── Entries shown ──

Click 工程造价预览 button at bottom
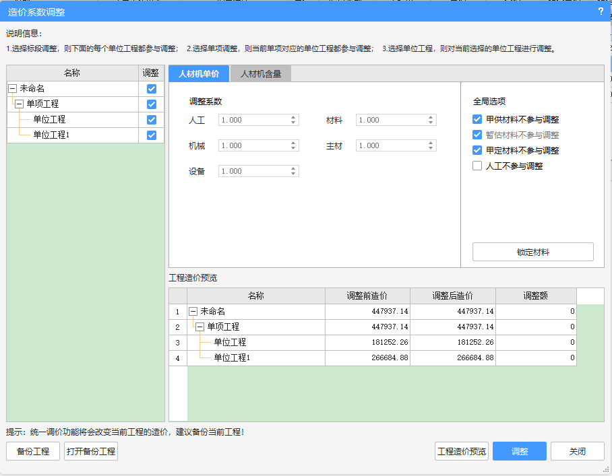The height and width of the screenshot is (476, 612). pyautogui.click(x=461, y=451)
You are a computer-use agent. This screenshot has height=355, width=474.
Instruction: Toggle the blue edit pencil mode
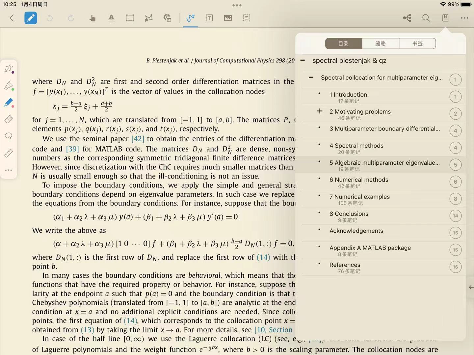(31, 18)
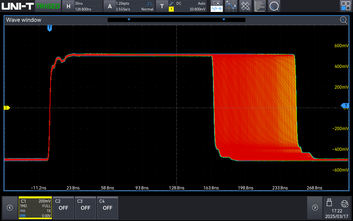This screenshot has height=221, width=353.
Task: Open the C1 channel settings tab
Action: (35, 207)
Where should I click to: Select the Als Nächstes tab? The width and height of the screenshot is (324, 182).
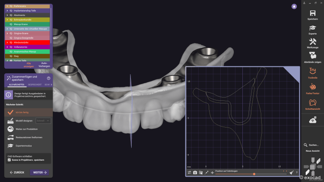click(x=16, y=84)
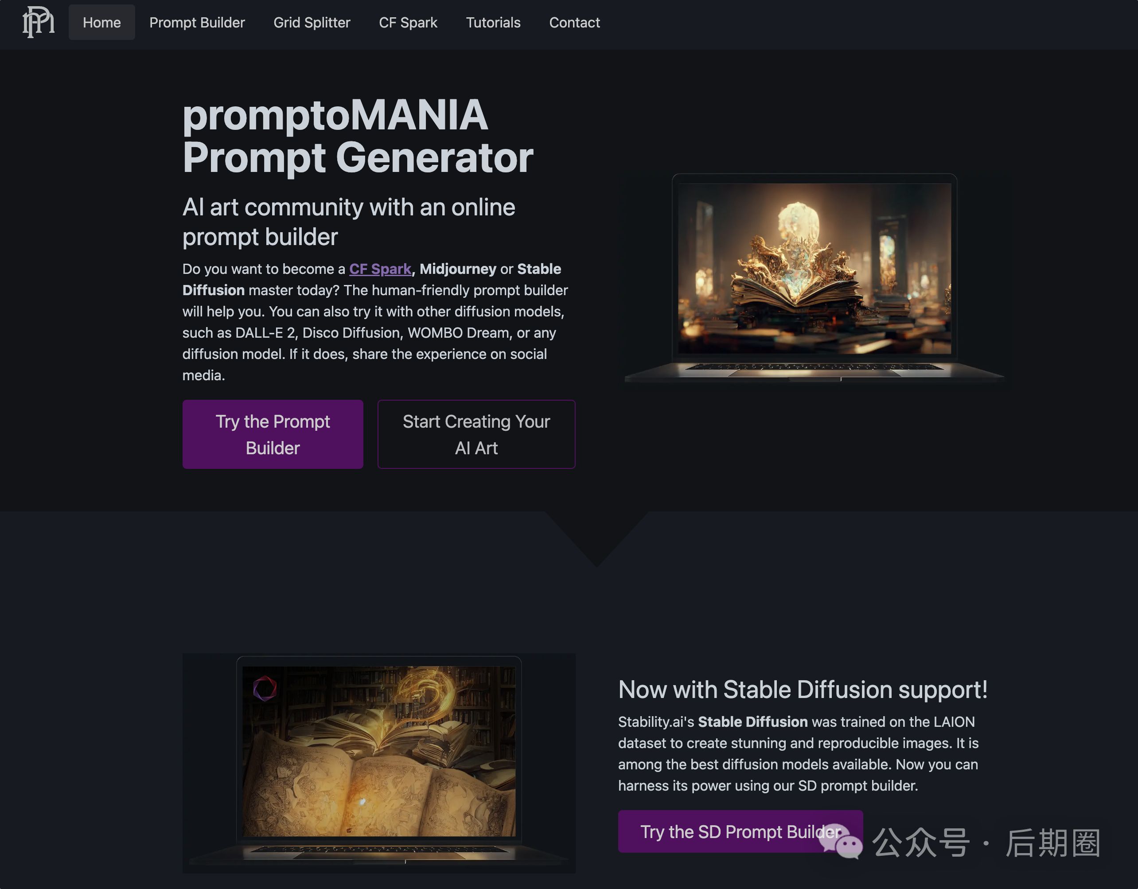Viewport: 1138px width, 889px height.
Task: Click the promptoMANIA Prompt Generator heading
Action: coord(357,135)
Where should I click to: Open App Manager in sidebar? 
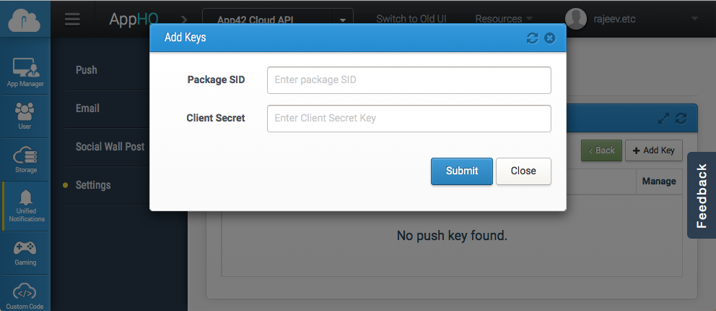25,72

───
── Entries shown ──

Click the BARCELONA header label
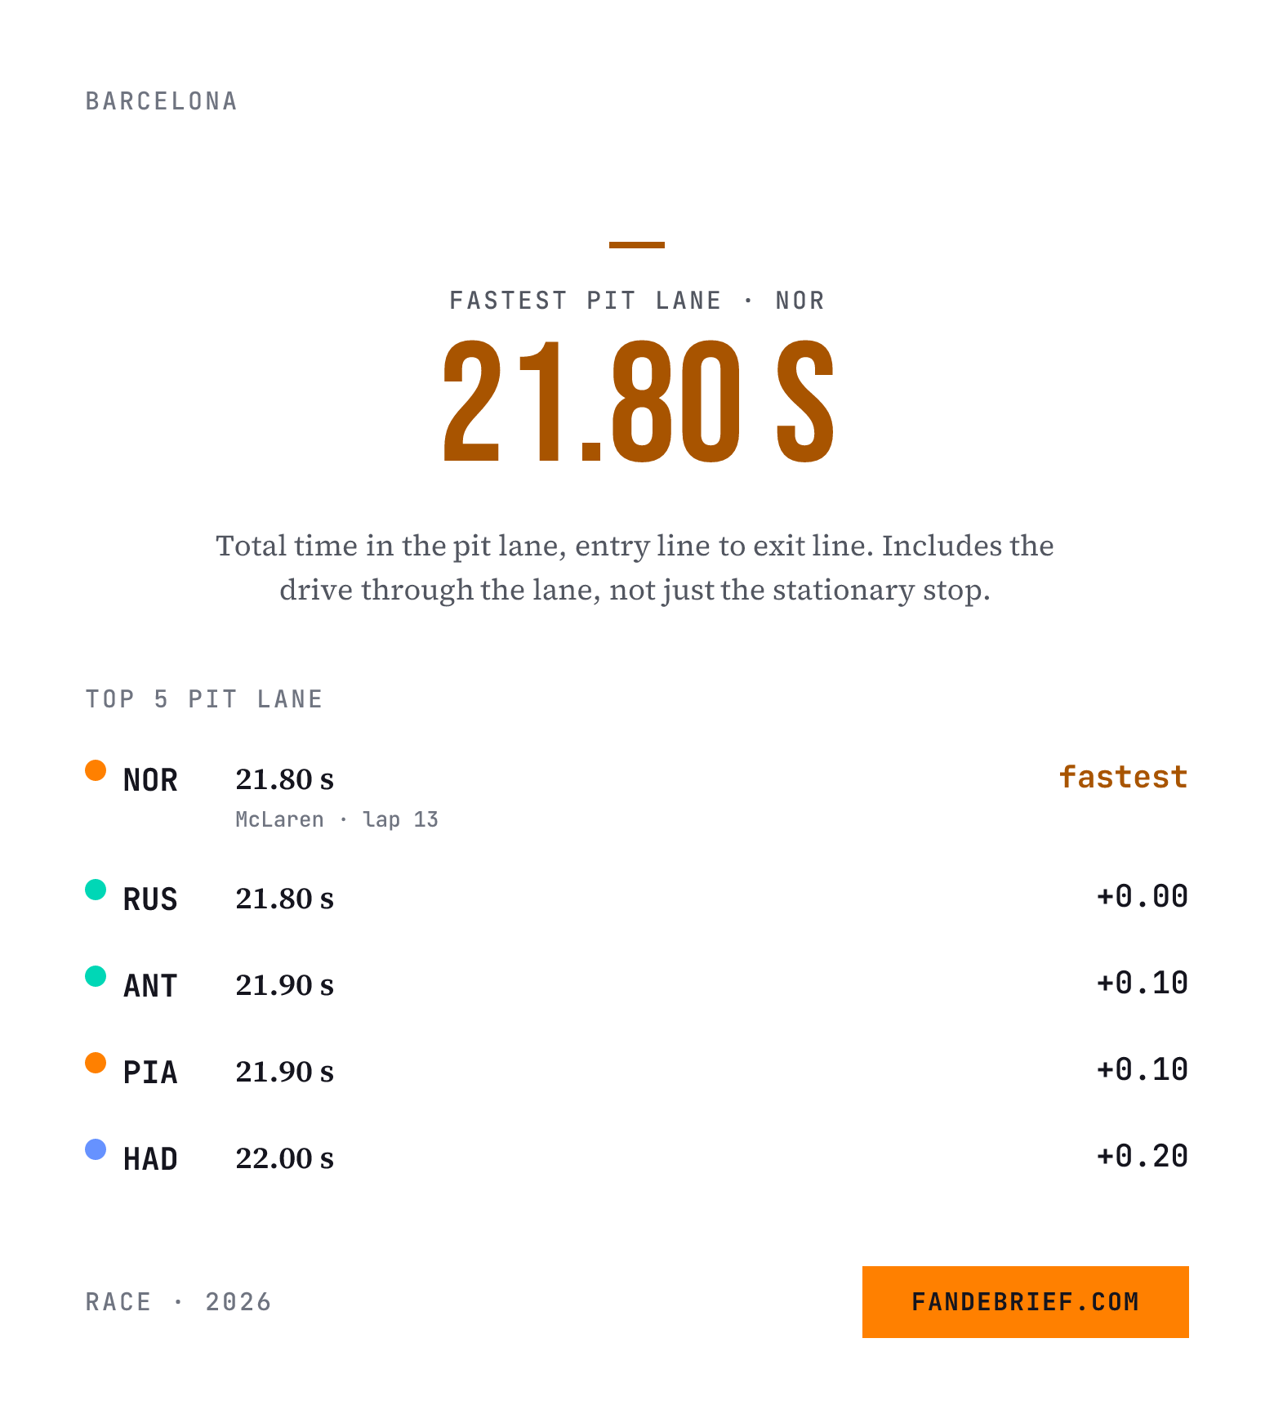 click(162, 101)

───

Assigned task: The lines to reproduce run from the one above containing "Click 工程造价预览 button at bottom" through the one containing "You are a computer-use". Copy them exactly and leave out all pictures.

Written answer:
Click 工程造价预览 button at bottom
The height and width of the screenshot is (476, 612). pyautogui.click(x=461, y=451)
You are a computer-use agent. This screenshot has height=355, width=474.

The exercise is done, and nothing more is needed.